Apart from a narrative that is truly epic in scope, Scorsese’s camerawork in Goodfellas matches the heady nature of the tale being told. There are two tracking shots in particular that are brilliant; the much-lauded entrance of Henry and his future wife through the basement of the Copacabana, but the scene where Henry is being introduced to member after member of The Organization is brilliant in its timing, combining the tracking scene with Henry’s voiceover. Scorsese is ballsy and brassy in both of these shots, which makes perfect sense in the context of the scenes in questions. These are both celebration scenes of the power to which Henry aspires, reveling in “The Life,” as it were. In these, Scorsese reminds me of a young Orson Welles, so heedless of the rules of “nice” filmmaking, and hellbent on breaking the rules to his advantage. As the film progresses and we turn from Henry’s rise to his fall, the camerawork changes as well. Scorsese becomes more claustrophobic with his angles, and uses much more jittery hand camera work, eschewing the glitzy smoothness of steadicam shots. There is also a brilliant moment at the end where the fourth wall comes crashing down, a moment so unexpected, it caught me completely by surprise. I almost looked over my shoulder to see who the character was talking to. Again, it’s a gutsy filmmaking move, but one that makes perfect sense within the world of Goodfellas.

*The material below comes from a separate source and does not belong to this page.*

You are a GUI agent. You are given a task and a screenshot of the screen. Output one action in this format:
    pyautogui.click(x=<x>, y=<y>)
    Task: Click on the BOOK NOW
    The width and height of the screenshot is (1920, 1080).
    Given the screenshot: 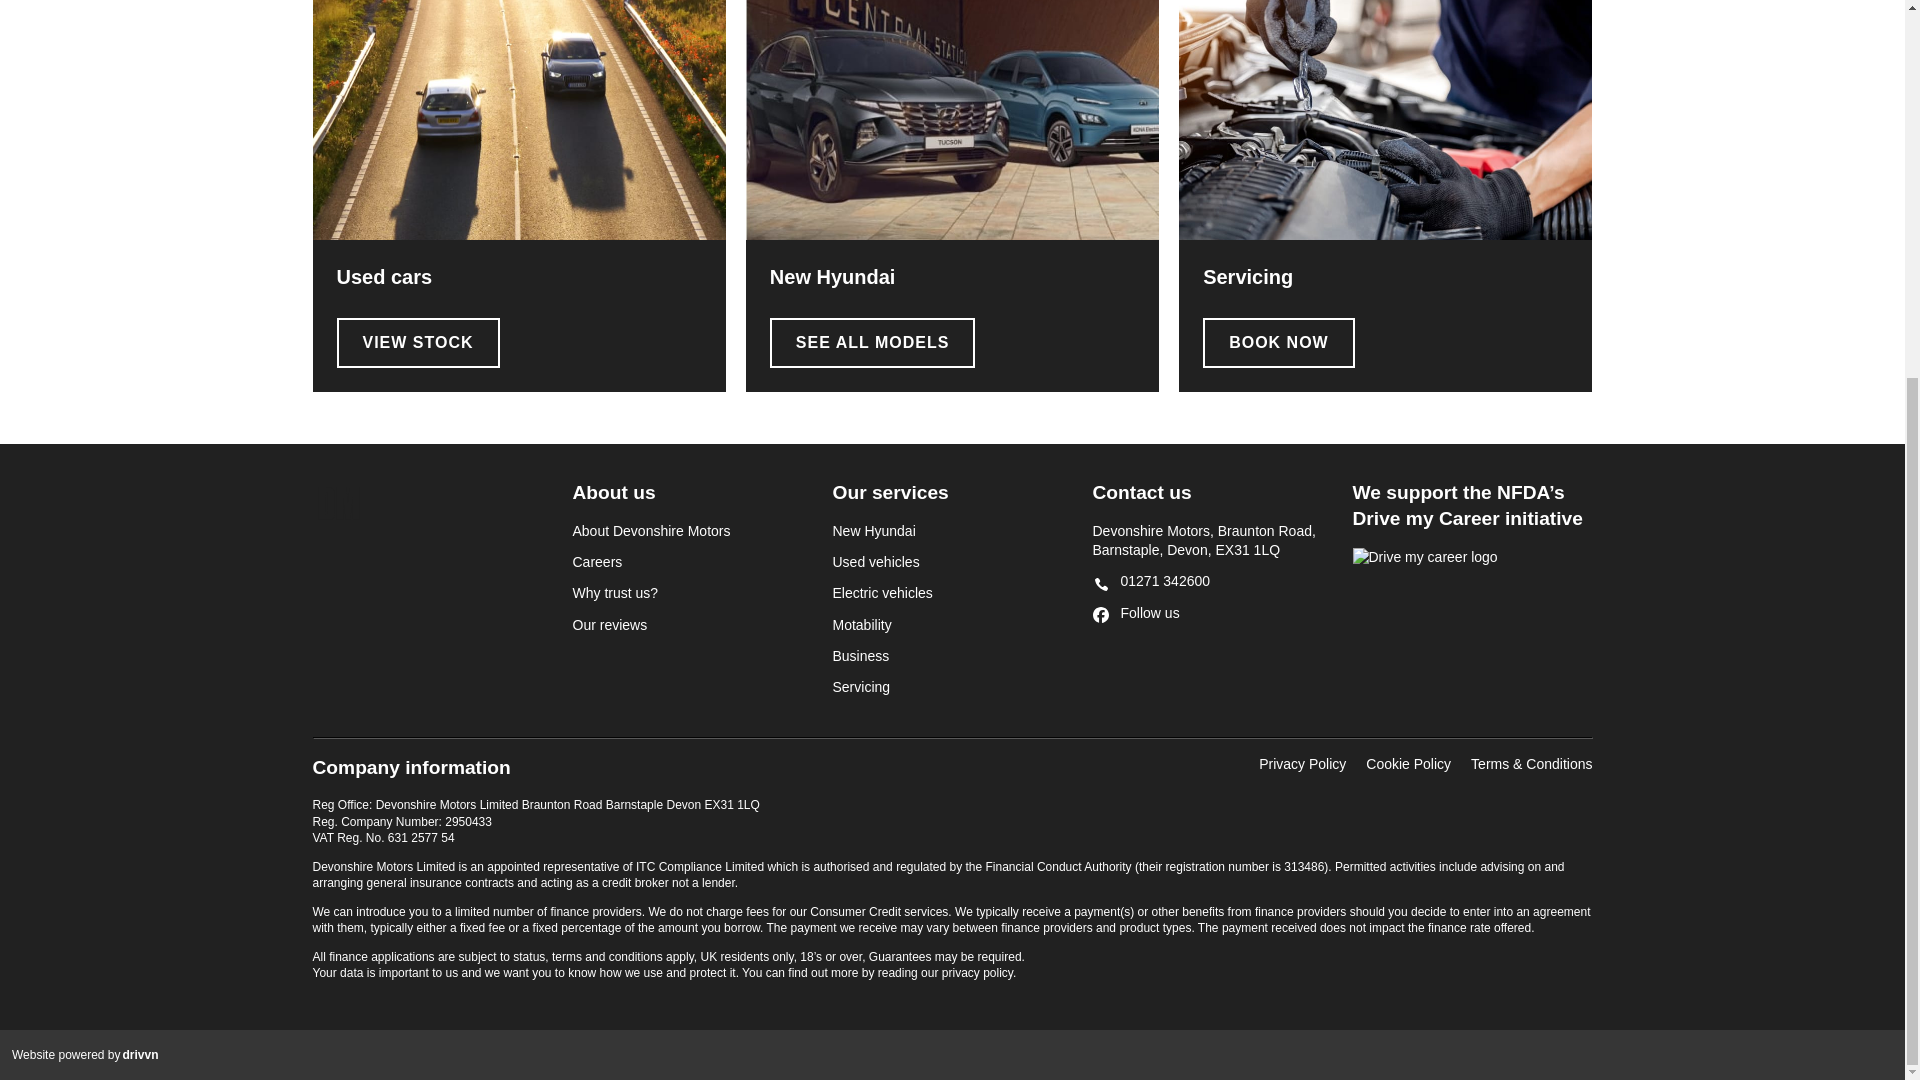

Realistically, Goodfellas isn’t quite my type of movie, but I am certainly not going to allow that prevent me from proclaiming its brilliance. I think of this, and I think of Dances with Wolves, the film that beat it to the Oscars in 1990, and it’s not even a fair comparison. I think there’s a very clear reason why Goodfellas was named to AFI’s “100 Years, 100 Movies” list, celebrating the best in American filmmaking, and Dances with Wolves was not. Ah, the Oscars. Scorsese can, at the very least, rest assured that his film will be remembered far more than Costner’s. Goodfellas is alternately joyous and devastating, neither of which I anticipate feeling from a gangster movie. This movie is good stuff. Very good stuff.